‘Tis the season for holiday scams! We share some helpful tips on common scams and how to protect yourself.
The two most prevalent scams when shopping online:
- Non-delivery scam where a buyer pays for goods or services they find online, but those items are never received, and
- Non-payment scam involves goods or services being shipped, but the seller is never paid.
What to Do
- Call your credit card company or you bank. Dispute any suspicious charges.
- Report the scam to the FBI’s Internet Crime Complaint Center (IC3) at ic3.gov and Contact NC Attorney General’s Office 1-877-5-NO-SCAM or file an online complaint
- Use good cybersecurity hygiene: DON’T click on links in emails, websites, or social media. Go directly to the website yourself from a browser like chrome or edge.
Be Careful How You Pay for Items Online or By Phone
Never wire money directly to seller or load money onto “pre-paid” gift cards. This is how scammers typically want payment and the money is often not recoverable. Use a credit card or protected bank debit card if you do not have a credit card, check statements, dispute with your bank. Gift cards are to give for gifts, not to make payments to another.
Phony package delivery notices
Scammers know people receive unexpected packages this season and will send realistic-looking delivery failure notifications so you’ll follow up and reveal personal info.

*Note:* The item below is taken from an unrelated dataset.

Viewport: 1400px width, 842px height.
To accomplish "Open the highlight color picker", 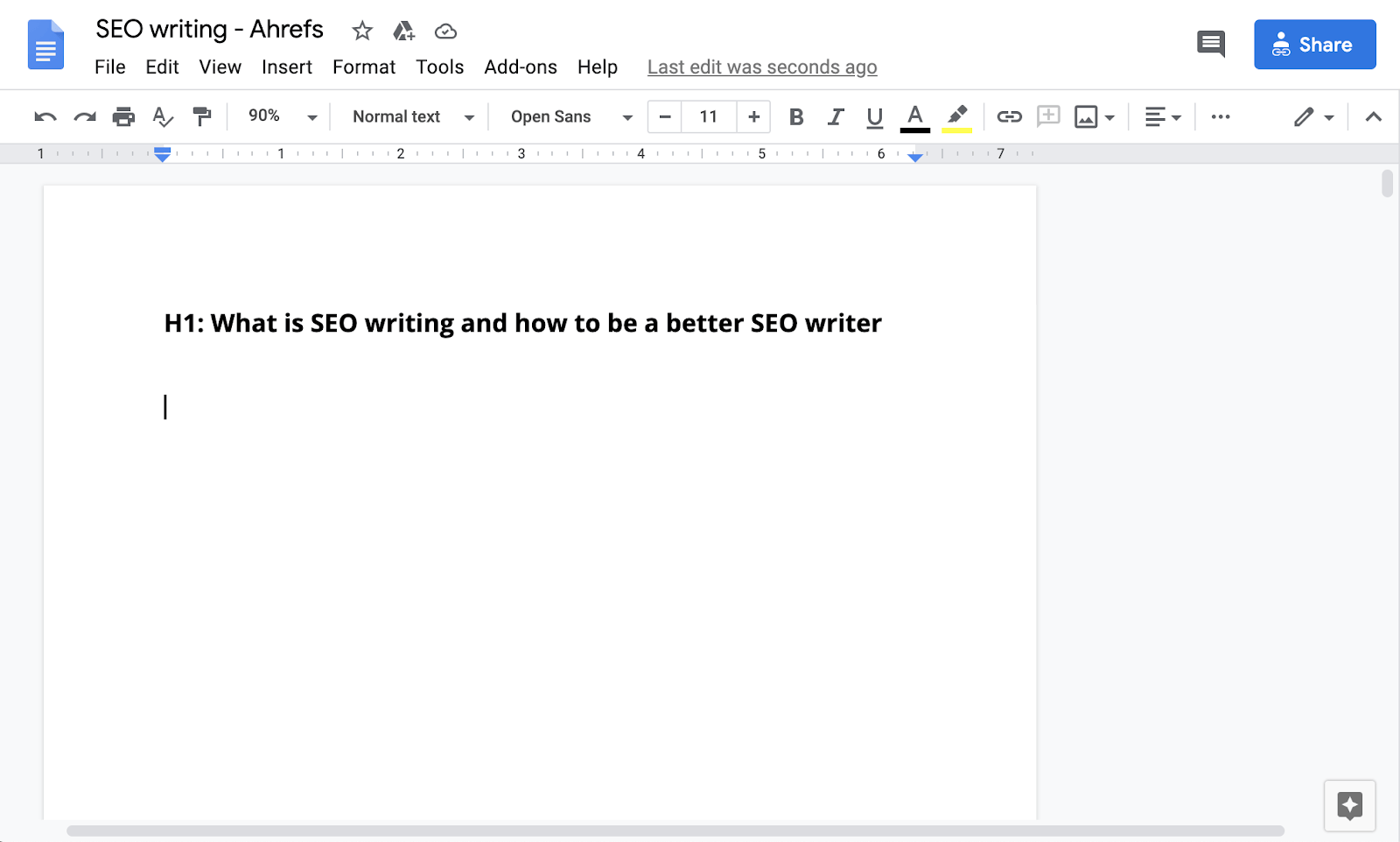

Before you hand over information on the internet, head to your local post office or call the delivery service to verify the notification. These notices can be by fake email or door hangers.
These crop during major disasters and around the holidays. Leaflets and phone calls from organizations with familiar-sounding names will ask you to open your wallets for a good cause. To be safe, don’t give to any charity with whom you didn’t start the contact. Check legitimacy through the North Carolina Secretary of State, Charity Watch, or Charity Navigator.
Hang up or don’t answer! If you do not recognize the number, let it go to voicemail, you can call back. Scammers use robo-calls to pitch holiday goods, fake products, work-from-home schemes and insurance scams.
Avoid Social Security and IRS scams.
The government will not call and threaten you, ask for your Social Security number, bank account, or credit card number. Anyone who does is a scammer. Don’t “verify” your number or be scared into thinking your benefits are about to be suspended. Hang up and contact SSA, IRS or other government agency directly yourself.
Beware of “person in need” and grandparent scams.
Scammers pose as a grandchild, friend or relative stranded or otherwise in trouble and need money quickly and quietly. They may ask for money by mail or gift card. Don’t be pressured, hang up and call another relative or friend if you are still concerned to help you investigate.
Old school pickpocketing
Crowded malls and shopping centers are havens for pickpockets. To combat this threat, it’s best to wear purses across the body and wallets in front pockets or inside a closed jacket. Consider leaving the house with the bare minimum, like your ID and debit or credit card (the latter which offer fraud protection and security features not available with cash).
Be cautious of any unsolicited door-to-door sales pitch or offers.
Don’t sign or agree to anything on the spot – if an offer seems too good to be true it probably is.